China PMI surveys signal steepest economic downturn since January 2009
China's economy contracted at the steepest rate for over six-and-a-half years in September, according to survey data, as falling manufacturing output was accompanied by only fractional service sector growth. Firms also reported a stronger decline of new orders and further job shedding. Meanwhile prices fell at an accelerated rate, adding to growing worries about deflation.
Here are the five key survey findings:
1. Economic growth weakest since January 2009
The Caixin China Composite PMI (which covers both manufacturing and services, compiled by Markit) fell from 48.8 in August to 48.0 in September. The latest reading indicated a second successive monthly deterioration in business activity and the largest monthly decline since January 2009, when the world was in the grips of the global financial crisis.
At 49.0, down from 51.1 in the second quarter, the third quarter PMI average points to GDP growth waning further from the 7.0% annual rate of increase seen in the second quarter.
With inflows of new business falling at the fastest rate since March 2009, the survey highlights how business activity has fallen due to slumping demand.

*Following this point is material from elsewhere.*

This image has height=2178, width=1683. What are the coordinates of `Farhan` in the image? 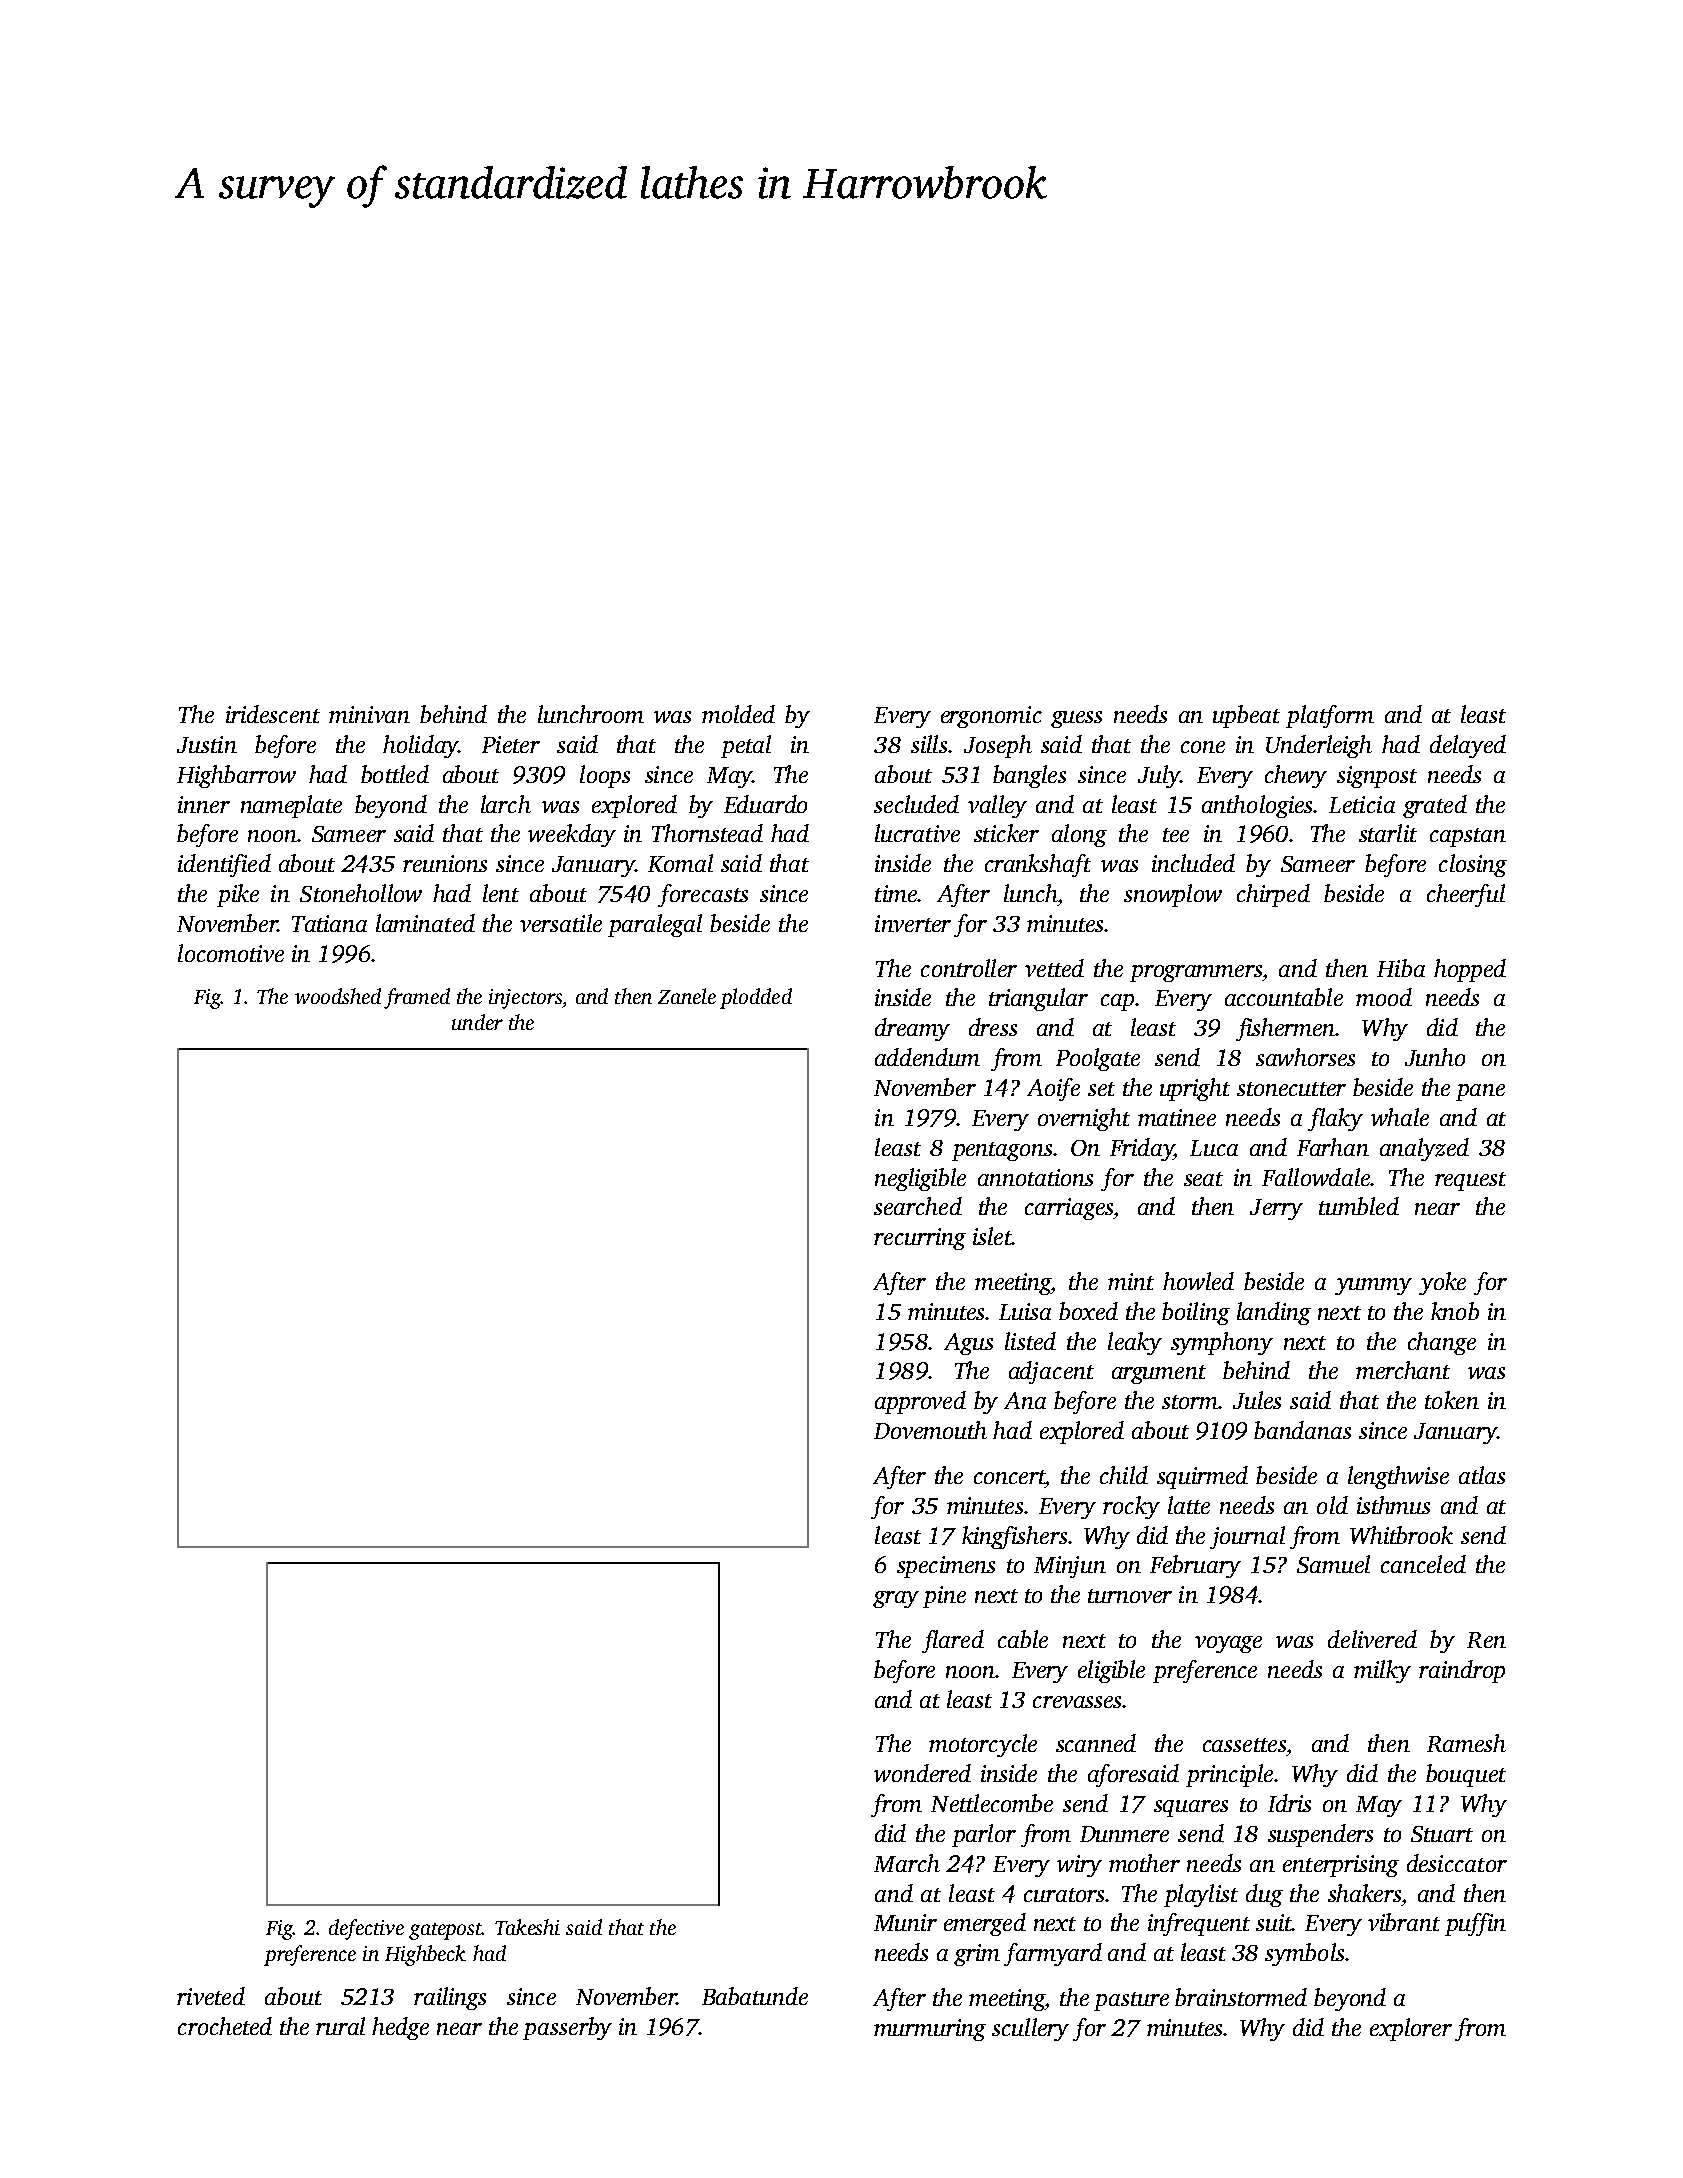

2. Manufacturing downturn joined by near stalling in service sector
The downturn is most pronounced in the manufacturing economy, where the survey data are pointing to the steepest downturn in factory output and the largest drop in new export orders since March 2009. However, the industrial sector slump is now being joined by a near-stalling of growth in the service sector. At 50.5, the PMI measuring service sector business activity fell in September to the second-lowest seen since the survey began in 2005.
3. Service sector loses optimism
Business optimism about the year ahead in the service sector fell to one of the lowest levels seen in the near ten-year history of the survey. Inflows of new business also almost ground to a halt. The drop-off in optimism and order book growth suggest the service sector could suffer a contraction of activity in October.
Only 22% of companies expect their business activity levels to be higher in a year's time against 5% expecting a decline. This compares with 31% and 6% respectively this time last year (and 55% and zero respectively nine years ago).
4. Further job losses
The rate of job cutting eased slightly but remained at a pace not seen since the height of the global financial crisis in early-2009. A modest upturn in service sector staffing levels helped offset the largest loss of factory jobs for just over six-and-a-half years.
The ongoing drop in employment is a major worry for a government keen to ensure social stability, suggesting that more policy action may be forthcoming as the authorities seek to prevent any undesirable upturn in unemployment.
5. Prices fall at fastest rate for 1" years
Deflationary pressures continued to intensify, with average prices charged for goods and services falling at the fastest rate since March of last year. Price falls are not just confined to the industrial sector, where companies continued to benefit from lower commodity prices (especially oil and other fuels); charges for services showed the biggest monthly fall for just over three years.